Eğitim hayatına köyünde başlamış, ancak görme engeli nedeniyle eğitimine devam edememiştir. Babası tarafından Molla Hüseyin’den saz eğitimi almış ve daha sonra köylerine gelen halk şairi Çamşıhlı Ali Ağa’dan da usta malı şiirler öğrenmiştir. On beş yaşlarında saz çalmaya başlayan Veysel, zamanla şiir söylemeye ve kendini geliştirmeye başlamıştır. 1931’de Ahmet Kutsi Tecer’in düzenlediği I. Sivas Halk Şairleri Bayramı’nda tanınmış ve sazıyla birlikte şiirlerini halka sunmaya başlamıştır.
Veysel, yaşamı boyunca Türkiye’nin çeşitli şehirlerinde sazıyla birlikte konserler vermiş, halkın sevgisini kazanmış ve Türk halk edebiyatının en önemli isimlerinden biri olarak kabul edilmiştir. 1965 yılında Türkçeyi güzel kullanması ve millî kültüre katkılarından dolayı devlet tarafından aylık bağlanmıştır.
21 Mart 1973 tarihinde vefat etmiş ve doğduğu Sivrialan köyüne defnedilmiştir. Türk halk edebiyatında ve müziğinde bıraktığı miras, günümüzde de yaşatılmakta ve çalışmaları pek çok araştırmacı ve sanatsever tarafından incelenmektedir.
Aşık Veysel’in Edebi Kişiliği
- Dış dünyaya gözlerini kapatan şair, kendisine çok zengin bir iç dünya kurmuş, dünyayı buradan seyretmiş; gözleri kapalı, kalp gözü açık şair olarak nitelenmiştir.

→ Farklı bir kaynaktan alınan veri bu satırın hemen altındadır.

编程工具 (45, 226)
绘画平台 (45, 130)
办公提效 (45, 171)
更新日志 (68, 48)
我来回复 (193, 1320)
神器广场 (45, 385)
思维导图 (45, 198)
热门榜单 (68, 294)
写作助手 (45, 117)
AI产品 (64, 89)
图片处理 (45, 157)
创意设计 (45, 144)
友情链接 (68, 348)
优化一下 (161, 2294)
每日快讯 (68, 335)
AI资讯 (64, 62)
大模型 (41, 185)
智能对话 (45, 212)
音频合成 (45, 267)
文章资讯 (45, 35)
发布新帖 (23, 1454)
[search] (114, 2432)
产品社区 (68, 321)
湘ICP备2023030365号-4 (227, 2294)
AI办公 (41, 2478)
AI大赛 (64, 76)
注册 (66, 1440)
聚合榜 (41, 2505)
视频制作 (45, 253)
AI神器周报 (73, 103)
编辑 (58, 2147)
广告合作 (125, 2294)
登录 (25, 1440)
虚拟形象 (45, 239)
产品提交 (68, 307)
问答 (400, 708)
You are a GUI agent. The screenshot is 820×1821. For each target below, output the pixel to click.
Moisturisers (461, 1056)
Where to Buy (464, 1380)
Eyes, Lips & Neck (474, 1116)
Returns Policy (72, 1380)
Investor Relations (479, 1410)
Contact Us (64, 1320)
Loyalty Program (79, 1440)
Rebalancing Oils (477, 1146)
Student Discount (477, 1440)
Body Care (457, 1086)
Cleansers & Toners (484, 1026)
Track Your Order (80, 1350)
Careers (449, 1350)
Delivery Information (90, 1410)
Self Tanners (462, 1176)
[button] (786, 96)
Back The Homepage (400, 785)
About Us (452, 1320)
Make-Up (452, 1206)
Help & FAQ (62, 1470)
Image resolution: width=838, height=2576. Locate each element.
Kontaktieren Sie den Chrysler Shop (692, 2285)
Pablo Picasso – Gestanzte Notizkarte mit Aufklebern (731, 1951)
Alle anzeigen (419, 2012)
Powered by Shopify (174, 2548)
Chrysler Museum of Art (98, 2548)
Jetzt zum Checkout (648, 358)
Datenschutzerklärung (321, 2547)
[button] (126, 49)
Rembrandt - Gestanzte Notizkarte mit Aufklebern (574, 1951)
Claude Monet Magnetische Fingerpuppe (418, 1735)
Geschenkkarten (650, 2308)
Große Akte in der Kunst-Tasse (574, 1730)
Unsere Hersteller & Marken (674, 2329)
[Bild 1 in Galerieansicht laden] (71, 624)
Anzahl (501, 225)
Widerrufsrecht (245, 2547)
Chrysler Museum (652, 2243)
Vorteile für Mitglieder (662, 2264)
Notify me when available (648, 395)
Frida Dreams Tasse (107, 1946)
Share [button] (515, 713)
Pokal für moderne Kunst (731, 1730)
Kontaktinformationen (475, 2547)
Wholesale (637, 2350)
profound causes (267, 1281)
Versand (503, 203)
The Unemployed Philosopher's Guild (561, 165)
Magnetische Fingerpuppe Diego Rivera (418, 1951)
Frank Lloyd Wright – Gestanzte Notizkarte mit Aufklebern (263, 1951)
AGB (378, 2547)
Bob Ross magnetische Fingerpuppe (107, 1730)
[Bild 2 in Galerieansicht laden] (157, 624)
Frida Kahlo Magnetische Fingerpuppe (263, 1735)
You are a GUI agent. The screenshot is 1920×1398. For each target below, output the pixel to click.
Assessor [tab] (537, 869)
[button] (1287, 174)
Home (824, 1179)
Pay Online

- Çok zengin bir iç duyarlılığa sahip olan sanatçı; aşk, tabiat, hayat, ölüm, gurbet, yurt sevgisi ve sosyal meseleleri işlediği şiirlerinde Karacaoğlan geleneğini sürdüren arı bir dil kullanmıştır.
- Bütün şiirlerinde hece ölçüsünü kullanmıştır.
- Şiirlerinde yaşama sevinciyle hüzün, iyimserlikle umutsuzluk iç içedir.
- Özellikle Anadolu köylüsünün saf, içten duygu ve hayalleri onun şiirlerinde ifadesini bulur.
- Lirik şiirlerinin yanı sıra didaktik ve tasavvufi şiirleriyle de insanlığa seslenmiştir.
- Halk şiirinde yurt ve Atatürk sevgisi içerikli şiirleri ilk defa o dile getirmiştir. Atatürk’ün ölümünün ardından duyduğu büyük üzüntüyü şiirlerinde dile getirmiştir.
- Şiirlerinde derin bir anlam zenginliği ve güçlü bir söyleyiş güzelliği yakalamıştır.
- Cumhuriyet döneminin önemli saz şairlerinden olan sanatçı, âşıklık geleneğine sımsıkı bağlı kalmış, sazıyla Anadolu’nun bir-çok yerini gezmiştir.
- İlk olarak “Âşıklar Bayramı”nda adını duyuran şair, bir arkadaşının yardımıyla üç ay yürüyerek Sivas’tan Ankara’ya gelmiş ve Cumhuriyet’in onuncu yıl dönümünde (29 Ekim 1933) şiirlerini ulusal bayramda dile getirmiştir.
- Ankara ve İstanbul radyolarında program yapan, türküleri plaklara alınan sanatçıya, ömrünün sonuna doğru TBMM kararıyla kendisine özel bir aylık bağlanmıştır.
- Ülkü dergisi yöneticisi Ahmet Kutsi Tecer, sanatçının şiirlerini beğenerek onu sanat dünyasına tanıtmada önayak olmuştur.
- Şiirlerini “Sazımdan Sesler” ve “Deyişler” kitaplarında toplamış, bu iki kitaptaki şiirler 1970 yılında “Dostlar Beni Hatırlasın” adlı kitapta bir araya getirilmiştir.
- “Güzelliğin On Par’ Etmez”, “Dostlar Beni Hatırlasın”, “Kara Toprak” gibi Türk edebiyatına mal olmuş şiirlere imzasını atmıştır.
Aşık Veysel Eserleri
Şiir
Sazımdan Sesler
Deyişler
* Bu iki kitaptaki şiirler, 1970 yılında “Dostlar Beni Hatırlasın” adıyla yeniden basılmıştır.